■ Work to be completed ■
Copy the lines below word for word, and leave the pictures out of your copy.

++++ Records supplied ++++

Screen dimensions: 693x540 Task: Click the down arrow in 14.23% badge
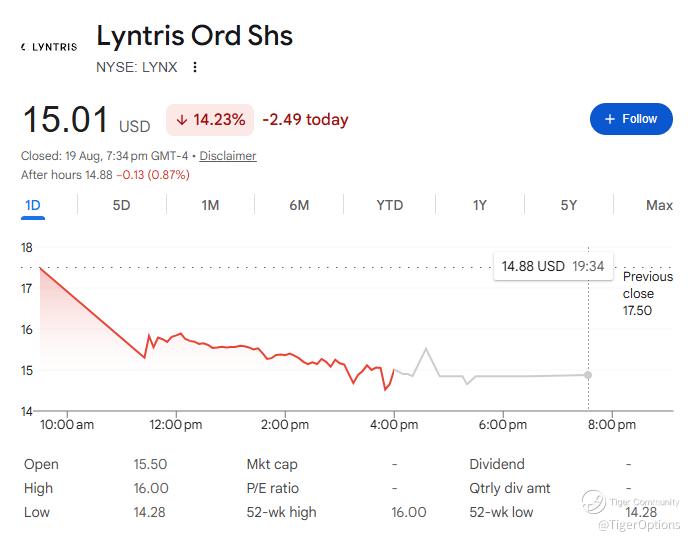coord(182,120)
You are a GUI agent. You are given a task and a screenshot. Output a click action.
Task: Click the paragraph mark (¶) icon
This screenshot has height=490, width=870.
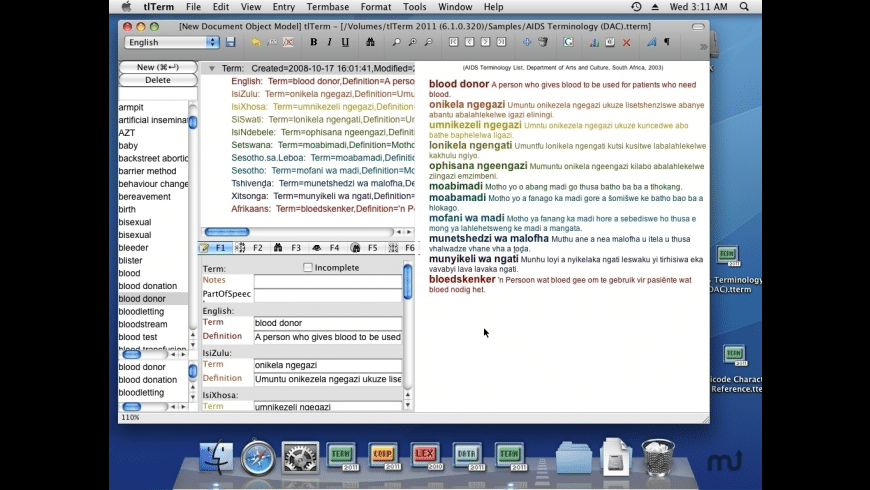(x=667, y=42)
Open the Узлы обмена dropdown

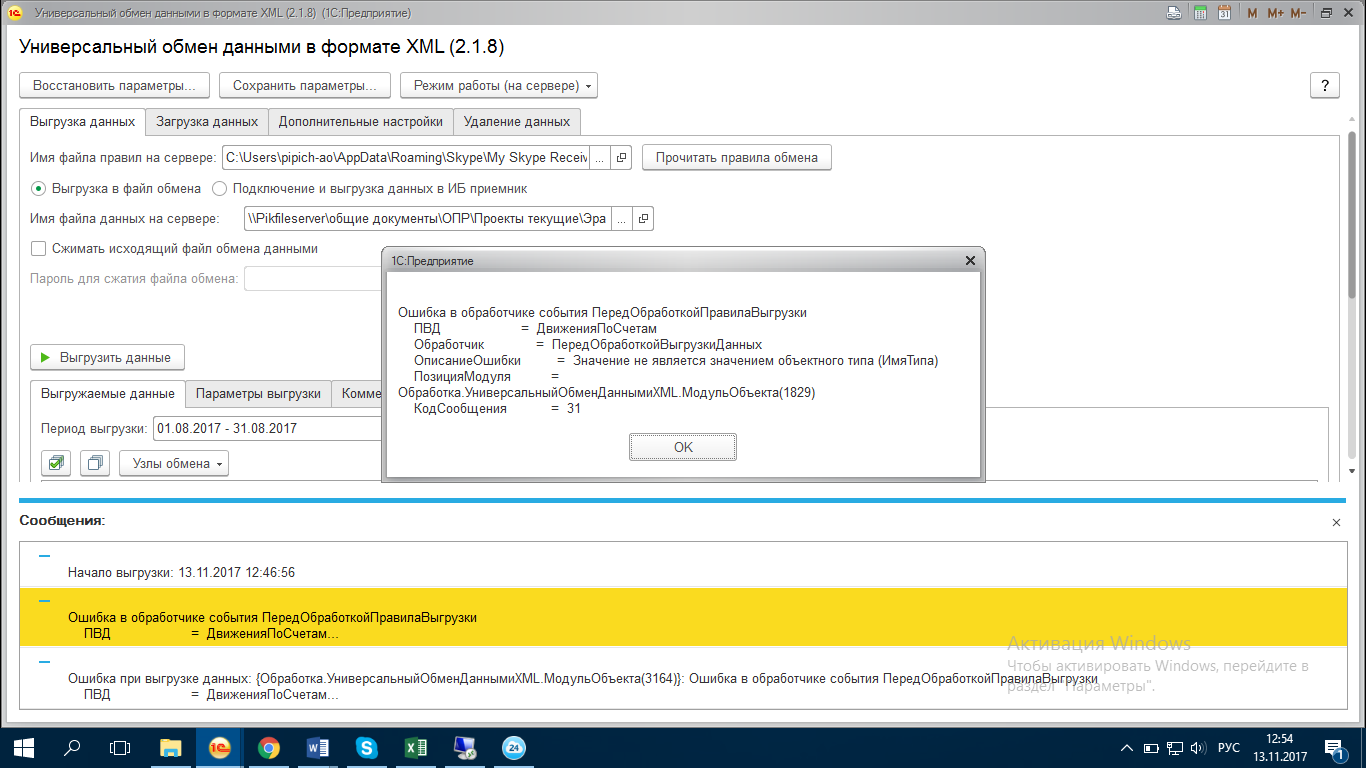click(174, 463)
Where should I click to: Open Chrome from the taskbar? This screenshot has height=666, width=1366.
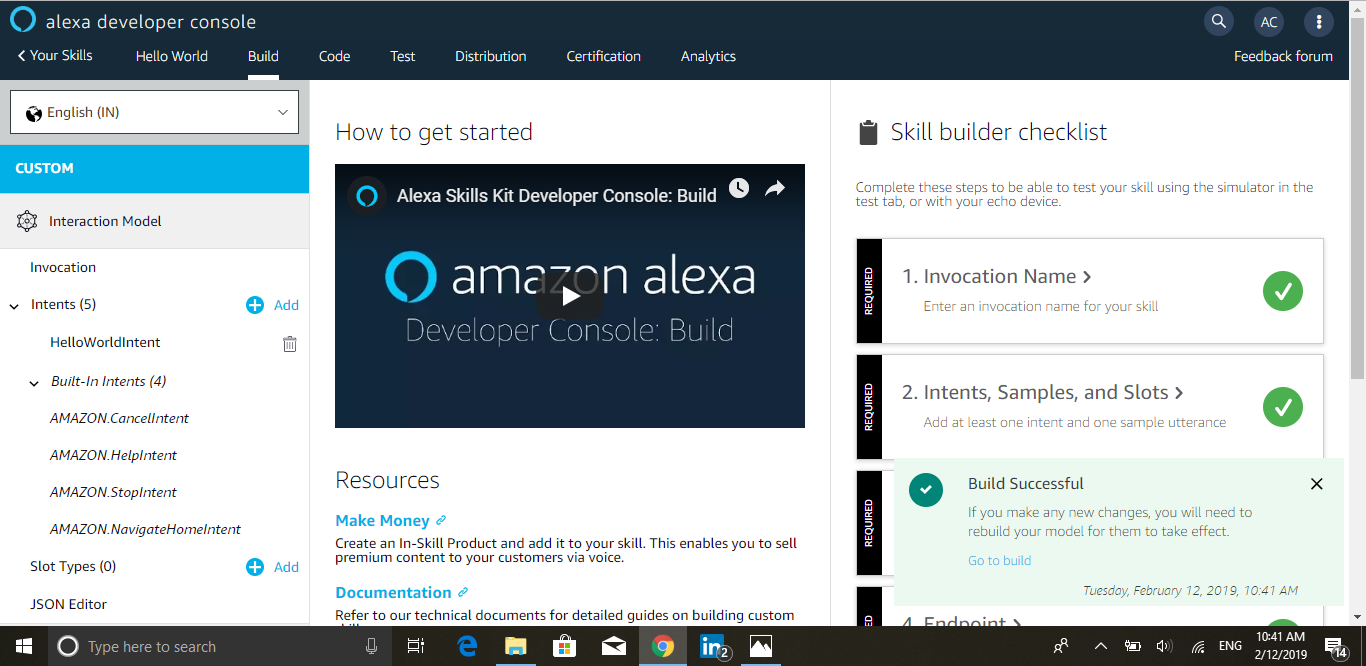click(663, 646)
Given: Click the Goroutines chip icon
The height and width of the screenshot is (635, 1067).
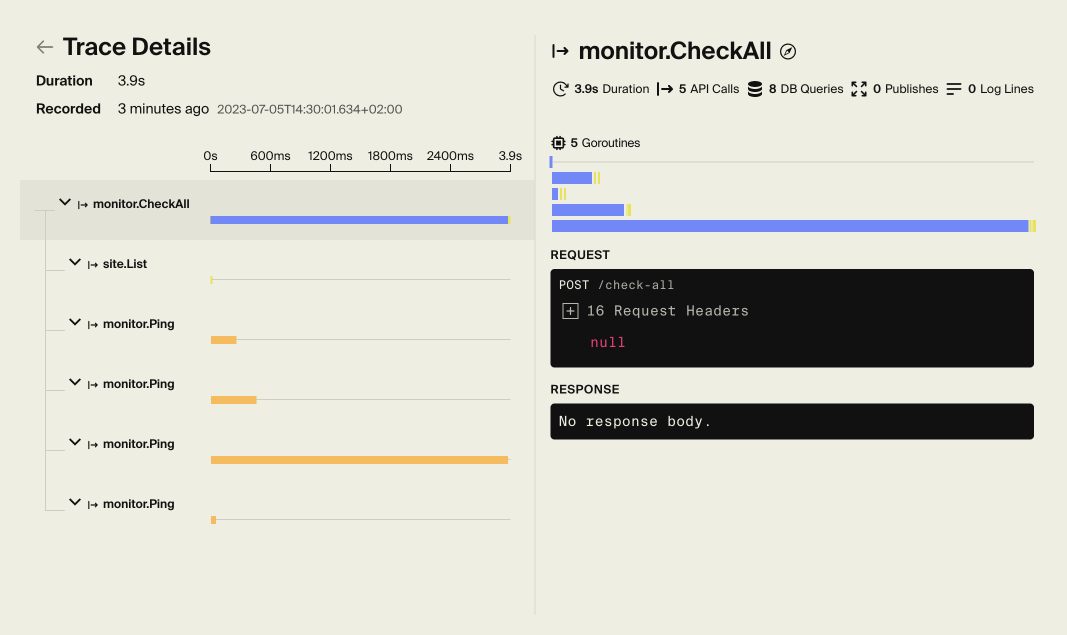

++++

■ Written response ■
Screen dimensions: 693x540 Task: Click the down arrow in 14.23% badge
coord(182,120)
You are a GUI agent. You are given a task and a screenshot. Output a click action.
Task: Click the paragraph mark (¶) icon
This screenshot has height=490, width=870.
(x=667, y=42)
Open the Узлы обмена dropdown

click(174, 463)
Where should I click to: Open Chrome from the taskbar? This screenshot has height=666, width=1366.
click(663, 646)
Given: Click the Goroutines chip icon
The height and width of the screenshot is (635, 1067).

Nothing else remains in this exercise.